DWP has taken some heat, including here at ReWire, for thinking too small in setting up the first phase of its feed-in tariff program. 100 megawatts pales in comparison to LADWP’s actual demand, which is generally above 6,000 megawatts. And 17 cents doesn’t offer nearly as much of an incentive to develop solar as similar programs in other states, which can run up to 25 cents per kilowatt-hour, or even, in the case of one Oregon program, 30 cents.
But John Farrell, who works on renewable energy issues at the think-tank the Institute for Local Self Reliance (ILSR), applauded the program recently despite acknowledging its limits. In an article this week, Farrellcompared LADWP’s program to others in the United States. Though feed-in tariffs in other parts of the country may cover a larger percentage of local demand, LADWP’s program ranks near the top of the list in sheer size.
Some batches of power will bring their generators as much as 38.3 cents per kilowatt-hour; the average price during peak months will more likely be in the neighborhood of 18 cents and change, says Farrell.

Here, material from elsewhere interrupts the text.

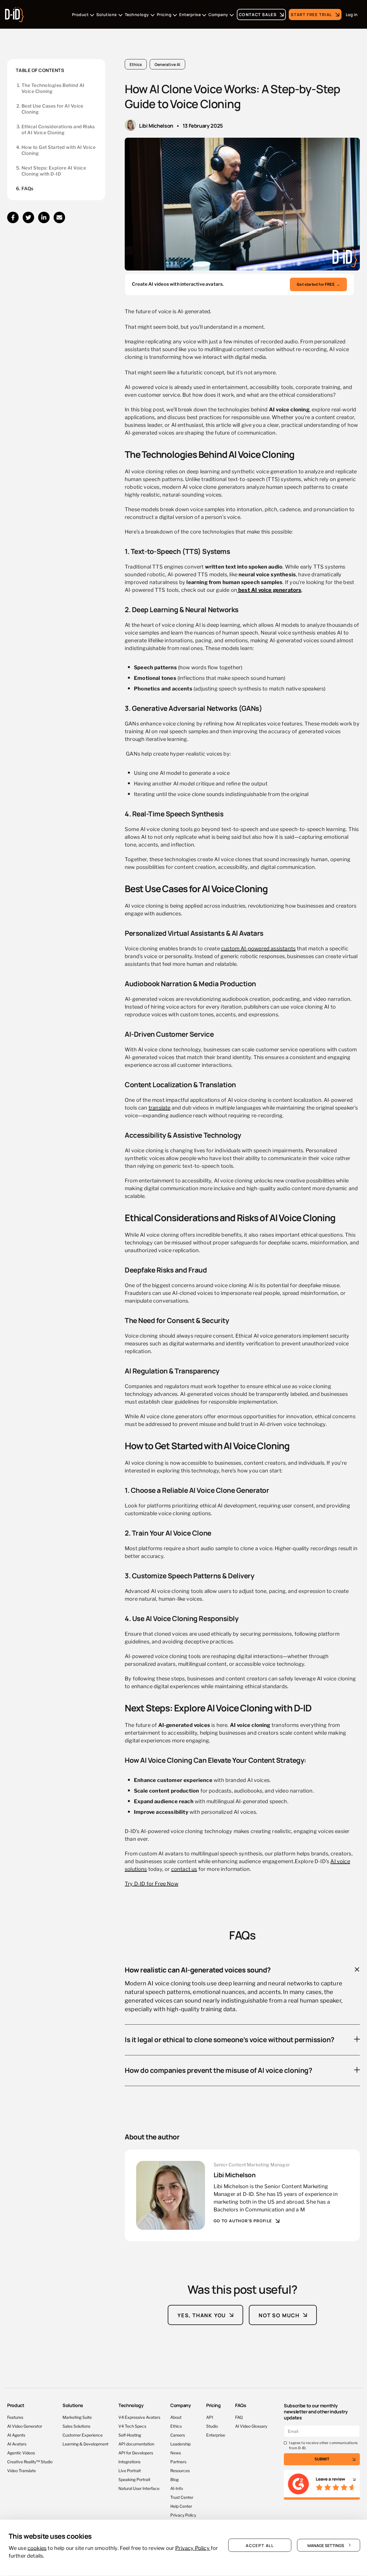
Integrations (129, 2461)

In his article this week Farrell, who has long advocated for decentralizing and democratizing the nation’s energy infrastructure as much as possible, points out three aspects of LADWP’s CLEAN program that he especially likes:
The program limits participation to one project per property parcel, helping to widen the opportunity. Projects have 18 months to reach commercial operation (perhaps still a bit too long given the aggressive price declines in the industry), but lower than the 3 years in Ontario, for example, where premium contracts are awaiting fulfillment as profit-oriented developers wait to lock in ever-lower panel prices. The third is that while the queue for the program is “first come, first served,” projects that apply within the first 5 business days are treated as coincident, with a lottery selecting the winners from that pool. This helps community-based and smaller projects compete against large developers with the in-house resources to get the paperwork together.
“The program may not make a huge dent in the city’s collective energy spend or its peak demand,” concludes Farrell, “but its design highlights the careful consideration of the policy and makes it a likely success.”
That sounds good to us, though we’d still like to see payments of 20 cents or more per kilowatt-hour and targets of a quarter or so of LADWP’s demand. Careful readers will note that the chart above shows the United States’ total feed-in tariff-spurred solar capacity, at 132 megawatts, is one-four-hundredth — yes, hundredth! — the size of Germany’s. And Germany’s current offering per kilowatt-hour is lower than DWP’s will be at first, but that”s because Germany’s former higher price (around 25 cents) was so successful that its solar industry doesn’t need as much help anymore.